PROBLEM REQUIREMENTS ▸
Reproduce exactly, and only, the lines below from the one containing "tinh trùng (66, 751)" through the one containing "Tinh hoàn bị".

ENTRIES PROVIDED section start

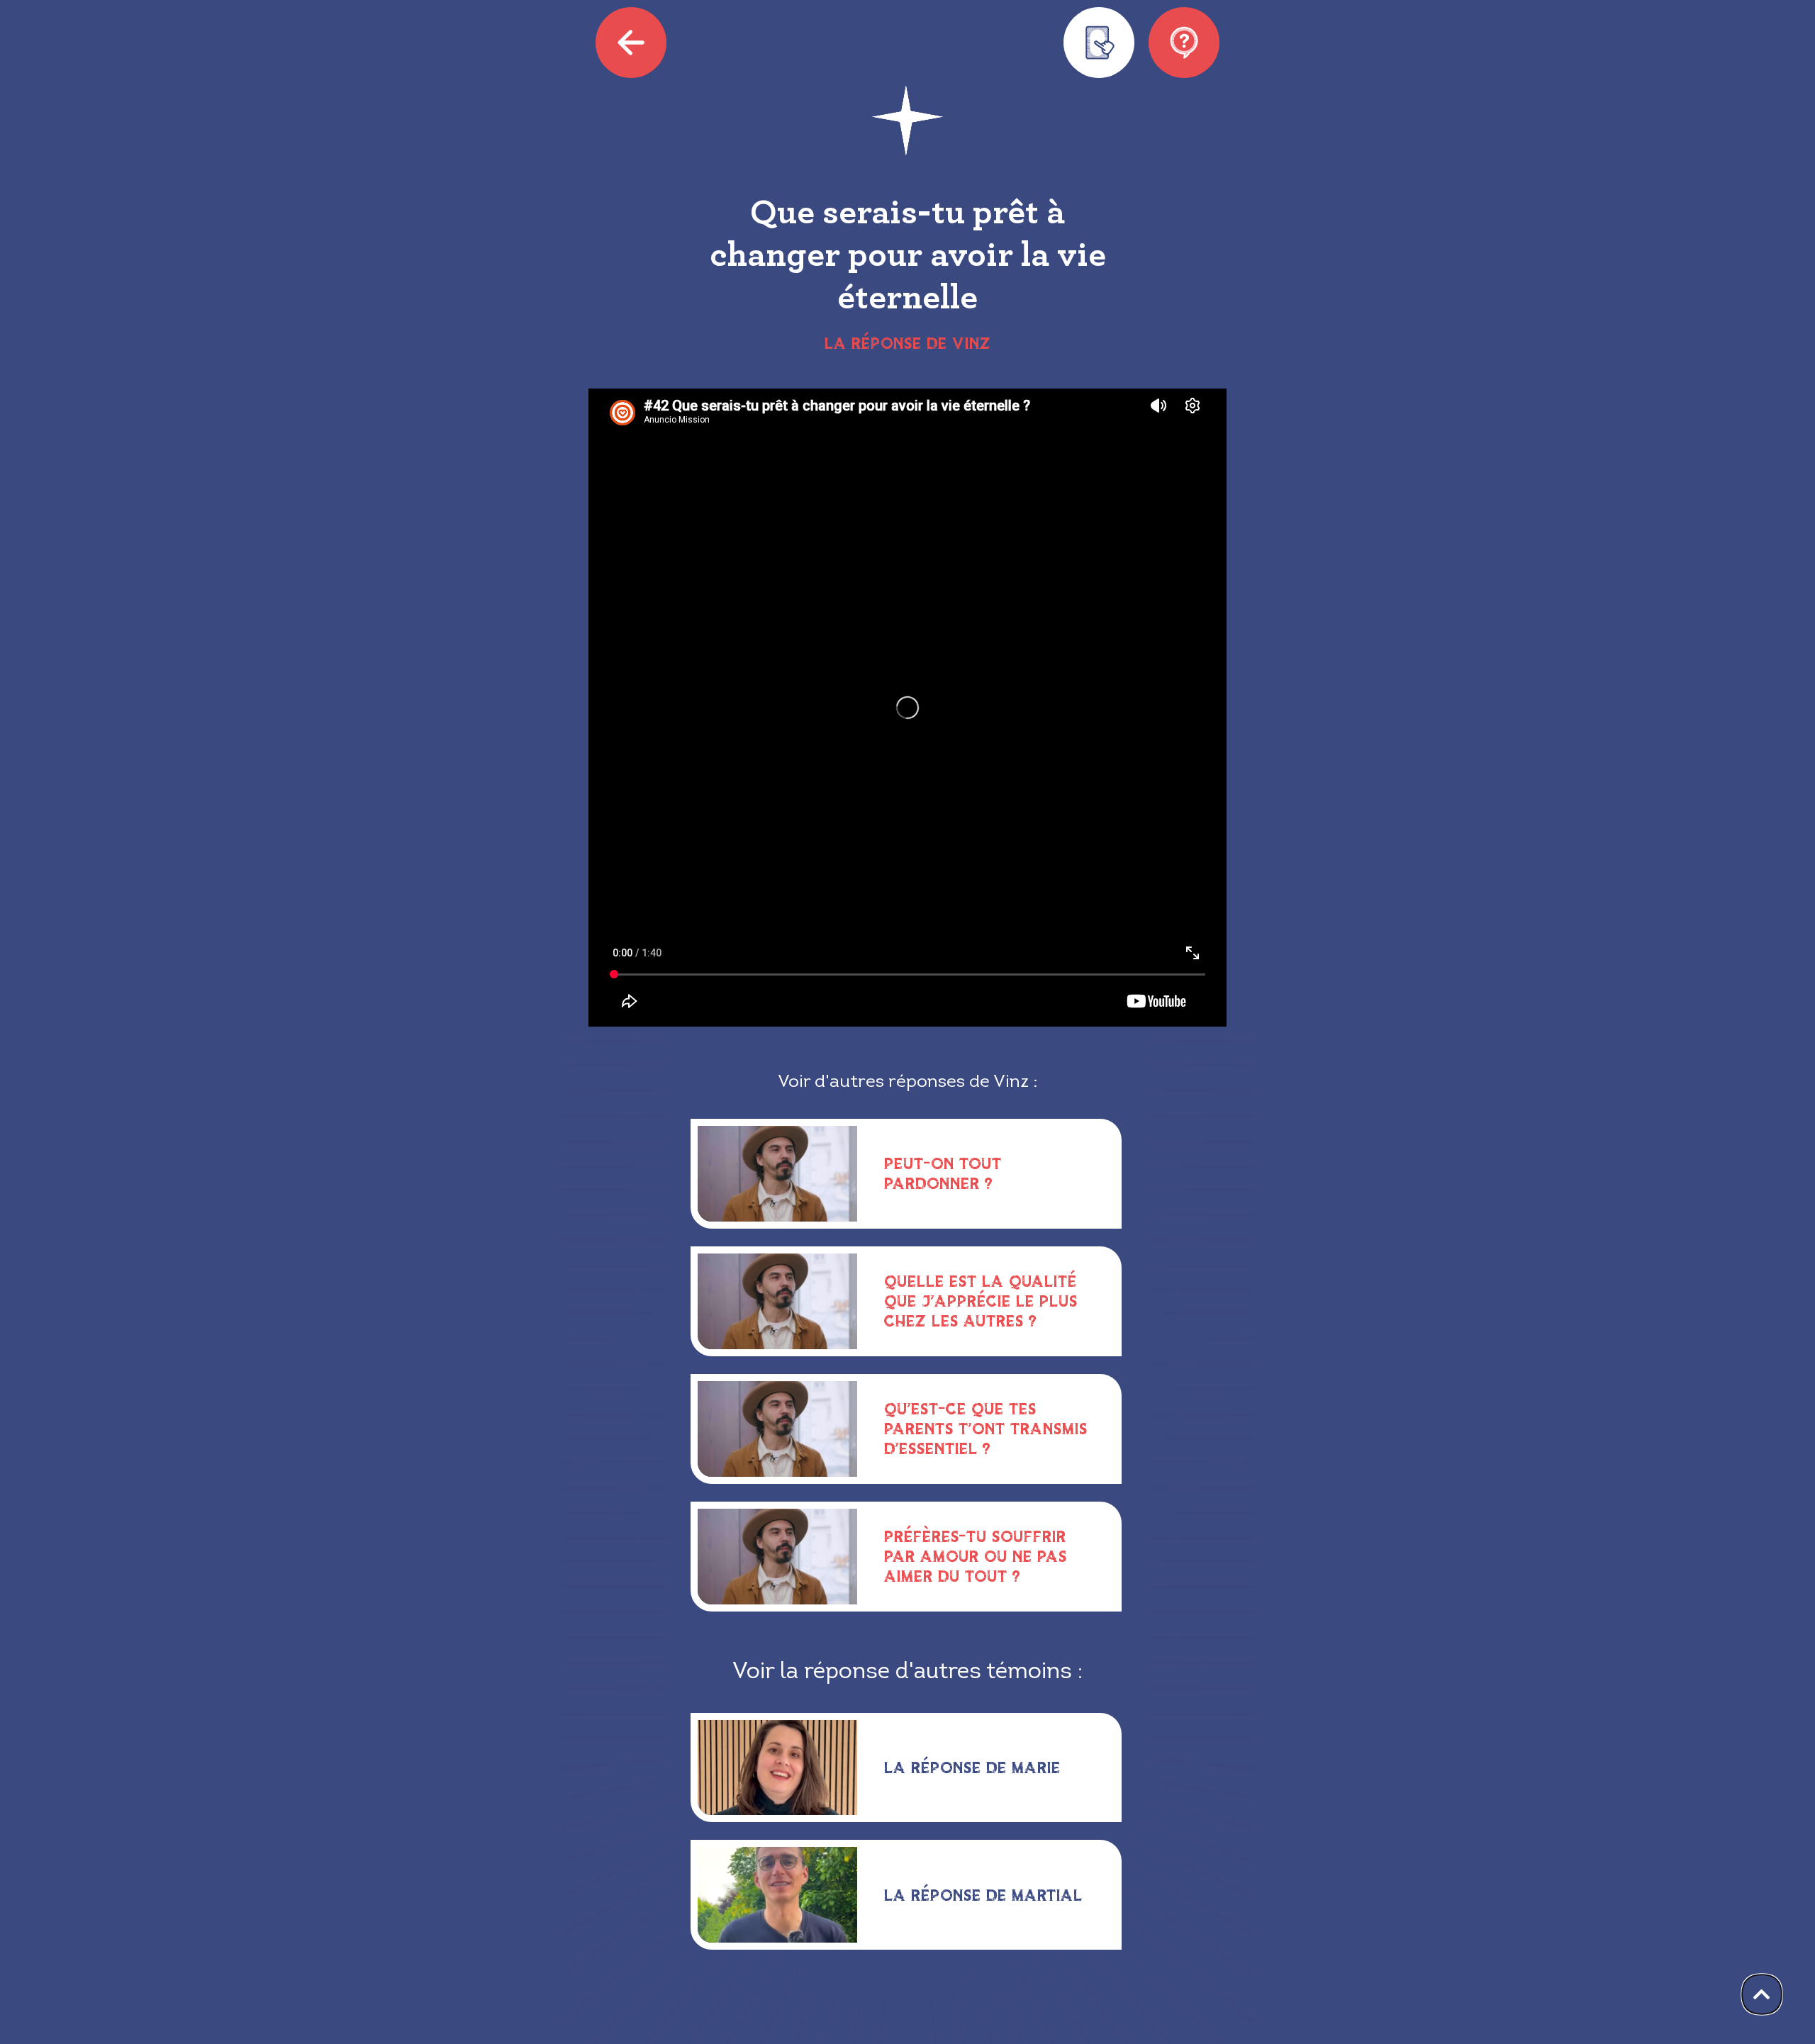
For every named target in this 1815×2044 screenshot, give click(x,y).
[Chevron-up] (1762, 1994)
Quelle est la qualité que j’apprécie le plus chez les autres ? (981, 1300)
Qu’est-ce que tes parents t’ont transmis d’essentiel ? (986, 1428)
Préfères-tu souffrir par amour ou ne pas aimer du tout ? (975, 1556)
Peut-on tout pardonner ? (943, 1173)
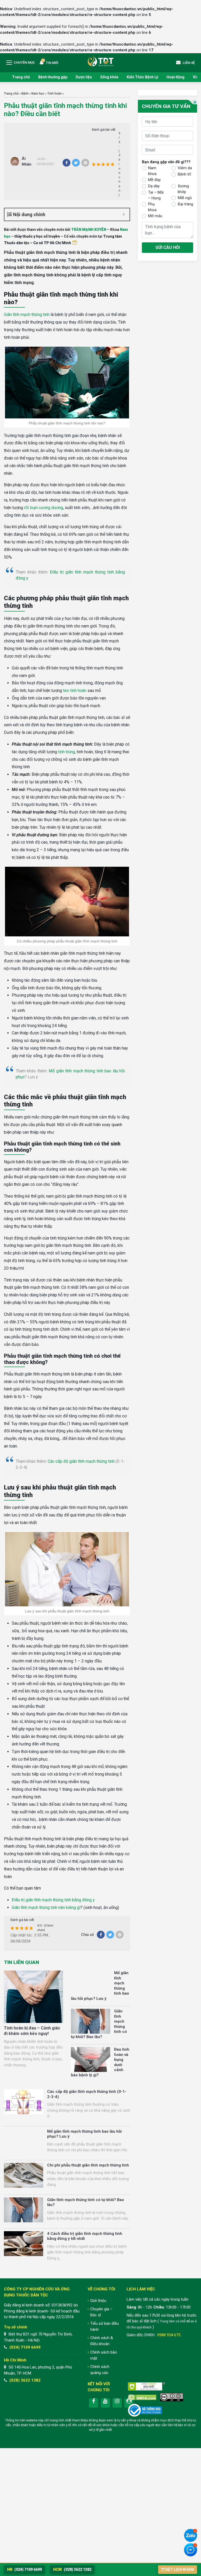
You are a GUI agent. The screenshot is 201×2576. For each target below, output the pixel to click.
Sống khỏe (109, 77)
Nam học (37, 93)
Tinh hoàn (54, 93)
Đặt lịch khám (179, 2569)
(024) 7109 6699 (25, 2347)
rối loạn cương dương (43, 507)
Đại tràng (185, 204)
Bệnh (25, 93)
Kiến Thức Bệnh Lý (142, 77)
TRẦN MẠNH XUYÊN (88, 229)
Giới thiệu (98, 2300)
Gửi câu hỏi (167, 247)
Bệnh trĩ (184, 174)
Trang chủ (21, 77)
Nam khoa (152, 171)
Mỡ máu (155, 216)
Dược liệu (84, 77)
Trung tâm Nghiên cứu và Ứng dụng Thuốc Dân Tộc (100, 60)
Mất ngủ (185, 197)
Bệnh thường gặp (52, 77)
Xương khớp (183, 189)
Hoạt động (175, 77)
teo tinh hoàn (74, 690)
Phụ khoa (152, 207)
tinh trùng (66, 751)
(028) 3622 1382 (25, 2380)
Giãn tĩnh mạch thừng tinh (26, 314)
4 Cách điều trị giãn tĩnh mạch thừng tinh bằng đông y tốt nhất (84, 2236)
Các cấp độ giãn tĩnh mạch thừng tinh (81, 1461)
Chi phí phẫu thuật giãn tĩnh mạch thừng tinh (88, 2165)
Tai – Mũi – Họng (156, 195)
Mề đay (154, 179)
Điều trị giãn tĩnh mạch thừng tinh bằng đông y (53, 1899)
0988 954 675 (168, 2335)
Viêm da (185, 168)
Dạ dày (154, 186)
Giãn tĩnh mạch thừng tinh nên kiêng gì (46, 1907)
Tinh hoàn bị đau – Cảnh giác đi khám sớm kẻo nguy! (32, 2031)
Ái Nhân (26, 161)
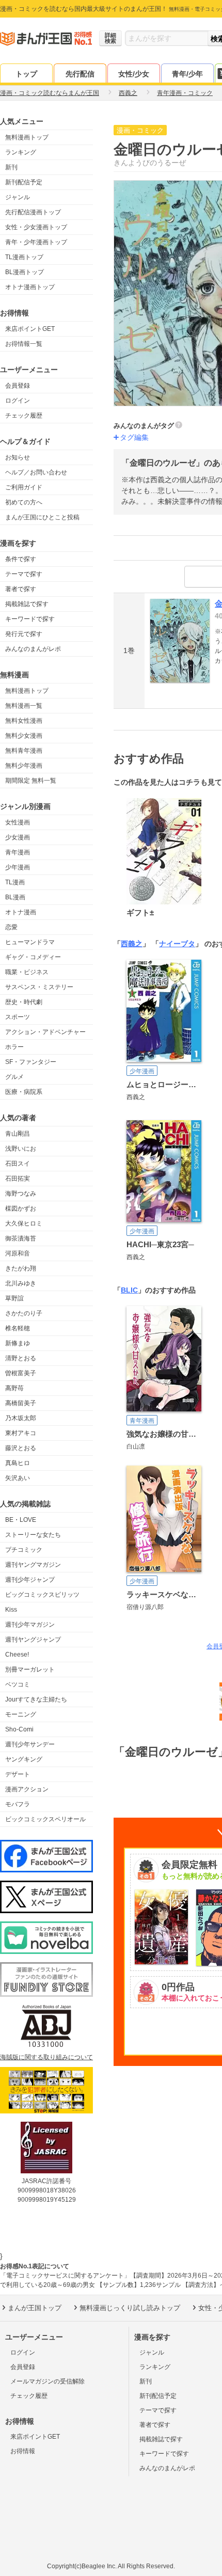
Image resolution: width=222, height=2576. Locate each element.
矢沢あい (17, 1478)
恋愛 (11, 927)
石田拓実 (17, 1178)
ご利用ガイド (23, 487)
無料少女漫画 (23, 735)
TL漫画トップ (24, 257)
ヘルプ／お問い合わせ (36, 472)
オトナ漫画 (20, 912)
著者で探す (20, 589)
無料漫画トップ (27, 137)
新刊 (11, 167)
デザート (17, 1774)
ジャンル (17, 197)
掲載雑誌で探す (27, 604)
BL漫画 (15, 897)
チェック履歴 (23, 415)
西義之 (131, 944)
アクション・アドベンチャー (45, 1032)
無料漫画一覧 (23, 705)
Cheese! (17, 1654)
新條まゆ (17, 1343)
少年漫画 (17, 867)
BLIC (129, 1290)
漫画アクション (27, 1789)
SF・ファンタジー (30, 1062)
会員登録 (17, 385)
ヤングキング (23, 1759)
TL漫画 (15, 882)
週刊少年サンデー (30, 1744)
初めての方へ (23, 502)
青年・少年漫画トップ (36, 242)
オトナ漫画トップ (30, 287)
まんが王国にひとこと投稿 (42, 517)
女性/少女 (133, 74)
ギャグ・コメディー (33, 957)
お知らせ (17, 457)
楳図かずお (20, 1208)
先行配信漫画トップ (33, 212)
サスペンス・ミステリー (39, 987)
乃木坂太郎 (20, 1418)
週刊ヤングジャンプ (33, 1639)
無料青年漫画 (23, 750)
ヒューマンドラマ (30, 942)
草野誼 (14, 1298)
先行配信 (80, 74)
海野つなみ (20, 1193)
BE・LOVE (20, 1519)
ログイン (17, 400)
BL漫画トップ (24, 272)
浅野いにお (20, 1148)
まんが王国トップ (34, 2308)
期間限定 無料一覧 (30, 780)
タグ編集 (134, 437)
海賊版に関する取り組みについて (46, 2057)
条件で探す (20, 559)
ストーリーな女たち (33, 1534)
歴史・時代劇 (23, 1002)
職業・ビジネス (27, 972)
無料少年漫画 (23, 765)
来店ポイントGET (30, 328)
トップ (26, 74)
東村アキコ (20, 1433)
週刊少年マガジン (30, 1624)
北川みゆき (20, 1283)
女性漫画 (17, 822)
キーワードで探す (30, 619)
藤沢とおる (20, 1448)
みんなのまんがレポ (33, 649)
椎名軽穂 (17, 1328)
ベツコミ (17, 1684)
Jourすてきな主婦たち (36, 1699)
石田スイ (17, 1163)
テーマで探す (23, 574)
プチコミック (23, 1549)
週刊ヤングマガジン (33, 1564)
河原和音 (17, 1253)
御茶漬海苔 (20, 1238)
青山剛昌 (17, 1133)
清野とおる (20, 1358)
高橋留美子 (20, 1403)
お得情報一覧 (23, 343)
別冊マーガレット (30, 1669)
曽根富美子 (20, 1373)
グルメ (14, 1076)
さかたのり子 (23, 1313)
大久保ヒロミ (23, 1223)
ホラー (14, 1047)
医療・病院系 (23, 1091)
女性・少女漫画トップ (36, 227)
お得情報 (22, 2451)
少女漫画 (17, 837)
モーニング (20, 1714)
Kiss (11, 1609)
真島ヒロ (17, 1463)
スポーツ (17, 1017)
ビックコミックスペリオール (45, 1819)
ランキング (20, 152)
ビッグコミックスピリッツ (42, 1594)
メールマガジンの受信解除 (47, 2381)
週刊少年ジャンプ (30, 1579)
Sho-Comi (19, 1729)
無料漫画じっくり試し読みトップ (130, 2308)
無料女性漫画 (23, 720)
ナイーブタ (177, 944)
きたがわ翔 (20, 1268)
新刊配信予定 (23, 182)
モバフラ (17, 1804)
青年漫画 (17, 852)
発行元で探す (23, 634)
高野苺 (14, 1388)
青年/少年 (187, 74)
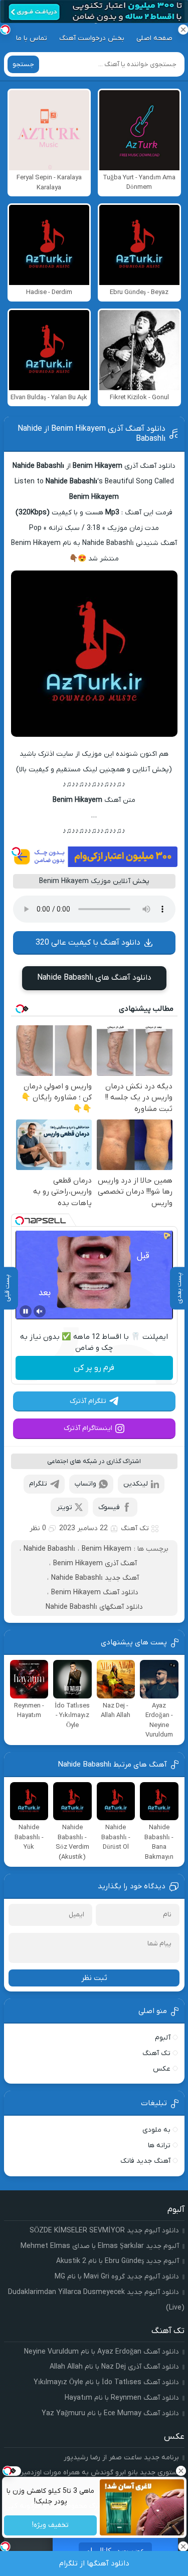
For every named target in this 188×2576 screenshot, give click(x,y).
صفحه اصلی (154, 38)
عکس (161, 2069)
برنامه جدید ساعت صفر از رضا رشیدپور (121, 2457)
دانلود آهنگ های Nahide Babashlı (94, 978)
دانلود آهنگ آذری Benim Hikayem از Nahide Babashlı (91, 434)
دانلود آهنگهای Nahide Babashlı (94, 1607)
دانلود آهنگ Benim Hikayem (94, 1592)
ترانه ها (159, 2145)
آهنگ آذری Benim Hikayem (95, 1563)
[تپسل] (16, 851)
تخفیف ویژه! (50, 2525)
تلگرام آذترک (88, 1401)
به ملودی (156, 2130)
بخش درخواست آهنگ (91, 38)
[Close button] (180, 2471)
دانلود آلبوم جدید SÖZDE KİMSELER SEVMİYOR (104, 2230)
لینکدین (135, 1484)
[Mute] (40, 1311)
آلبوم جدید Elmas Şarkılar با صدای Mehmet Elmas (100, 2246)
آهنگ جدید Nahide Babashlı (95, 1578)
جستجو (23, 64)
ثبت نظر (94, 1978)
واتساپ (85, 1484)
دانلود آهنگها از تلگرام (94, 2563)
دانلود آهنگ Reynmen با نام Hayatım (122, 2398)
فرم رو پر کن (94, 1368)
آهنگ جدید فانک (145, 2161)
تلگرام (38, 1484)
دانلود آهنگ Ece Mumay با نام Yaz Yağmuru (110, 2413)
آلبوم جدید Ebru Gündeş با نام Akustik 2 (117, 2261)
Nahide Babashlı (49, 1549)
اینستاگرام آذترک (88, 1428)
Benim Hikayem (106, 1549)
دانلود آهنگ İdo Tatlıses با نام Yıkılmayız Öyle (106, 2382)
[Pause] (26, 1311)
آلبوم (162, 2038)
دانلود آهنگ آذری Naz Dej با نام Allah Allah (114, 2367)
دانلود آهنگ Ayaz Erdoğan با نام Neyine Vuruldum (101, 2352)
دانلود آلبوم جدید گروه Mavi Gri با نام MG (117, 2276)
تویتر (64, 1507)
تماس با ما (31, 38)
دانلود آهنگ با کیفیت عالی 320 (88, 943)
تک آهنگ (135, 1528)
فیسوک (109, 1507)
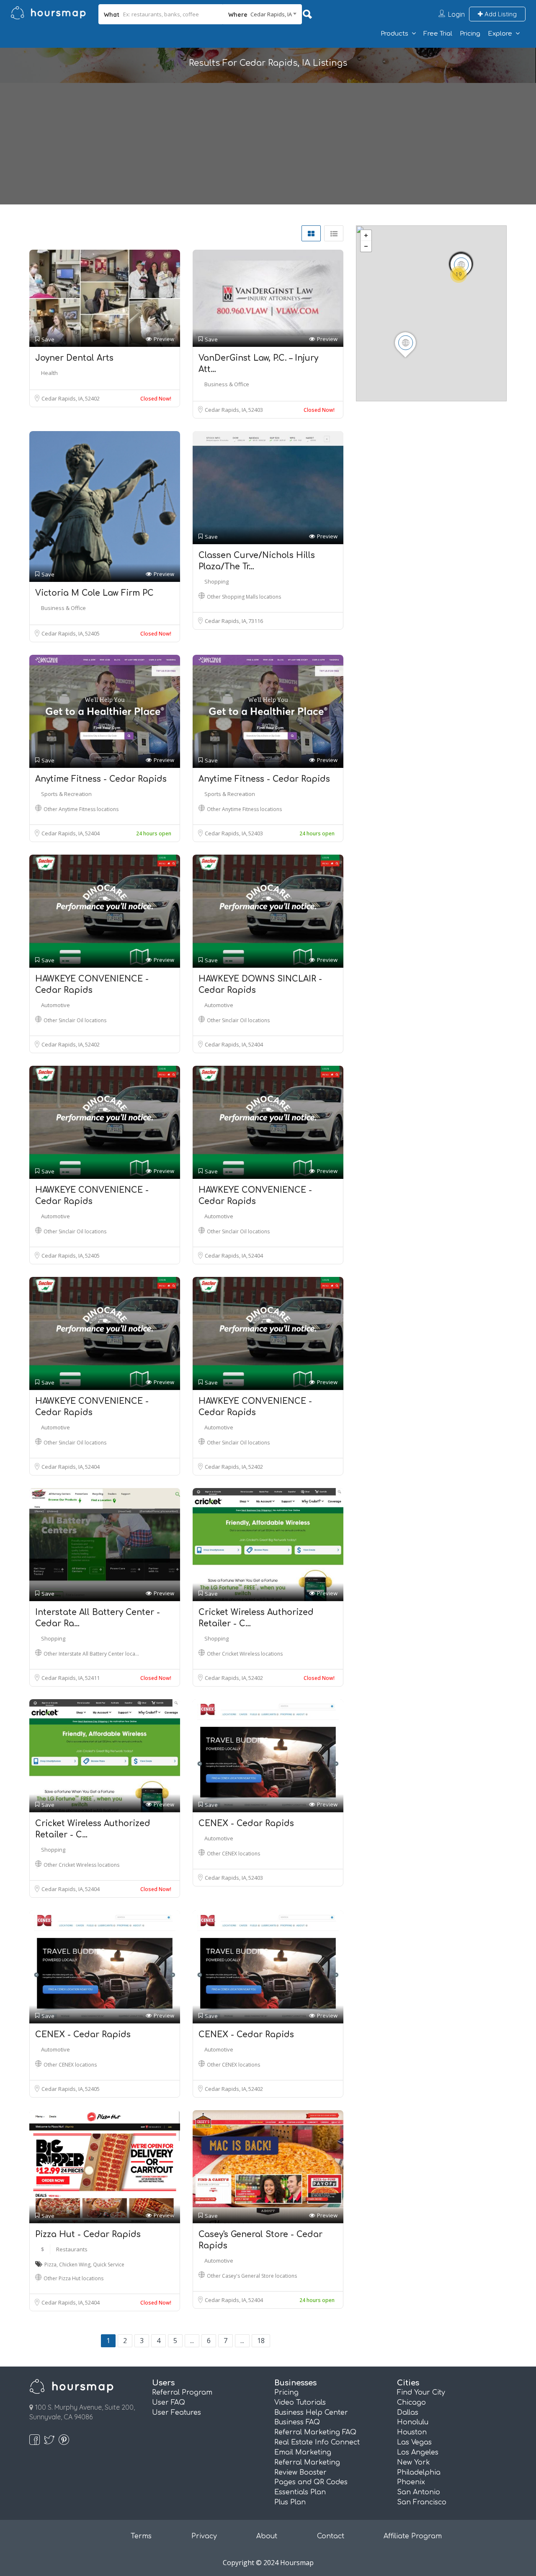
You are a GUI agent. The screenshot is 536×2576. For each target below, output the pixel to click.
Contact (330, 2536)
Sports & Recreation (66, 794)
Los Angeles (417, 2452)
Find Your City (421, 2392)
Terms (141, 2536)
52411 (92, 1678)
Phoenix (411, 2482)
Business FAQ (297, 2422)
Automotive (55, 1005)
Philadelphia (419, 2472)
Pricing (470, 33)
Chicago (411, 2402)
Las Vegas (414, 2442)
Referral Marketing (307, 2462)
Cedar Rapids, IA (62, 398)
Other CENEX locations (233, 1853)
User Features (176, 2412)
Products (394, 33)
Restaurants (72, 2249)
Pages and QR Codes (311, 2482)
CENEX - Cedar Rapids (246, 1823)
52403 (255, 409)
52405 (92, 633)
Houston (412, 2432)
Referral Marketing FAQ (315, 2432)
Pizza (50, 2264)
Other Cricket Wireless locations (245, 1653)
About (266, 2536)
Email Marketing (302, 2452)
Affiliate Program (413, 2536)
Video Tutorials (300, 2402)
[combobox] (262, 14)
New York (413, 2462)
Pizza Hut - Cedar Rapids (88, 2234)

ENTRIES PROVIDED section end

TASK ANSWER ▸
tinh trùng (66, 751)
(028) 3622 1382 (25, 2380)
Giãn tĩnh mạch thừng tinh (26, 314)
4 Cách điều trị giãn tĩnh mạch thừng tinh bằng đông y tốt nhất (84, 2236)
Các cấp độ giãn tĩnh mạch thừng tinh (81, 1461)
Chi phí phẫu thuật giãn tĩnh mạch thừng tinh (88, 2165)
Tai – Mũi – Họng (156, 195)
Mề đay (154, 179)
Điều trị giãn tĩnh mạch thừng tinh bằng đông y (53, 1899)
0988 954 675 (168, 2335)
Viêm da (185, 168)
Dạ dày (154, 186)
Giãn tĩnh mạch thừng tinh nên kiêng gì (46, 1907)
Tinh hoàn bị đau – Cảnh giác đi khám sớm kẻo nguy! (32, 2031)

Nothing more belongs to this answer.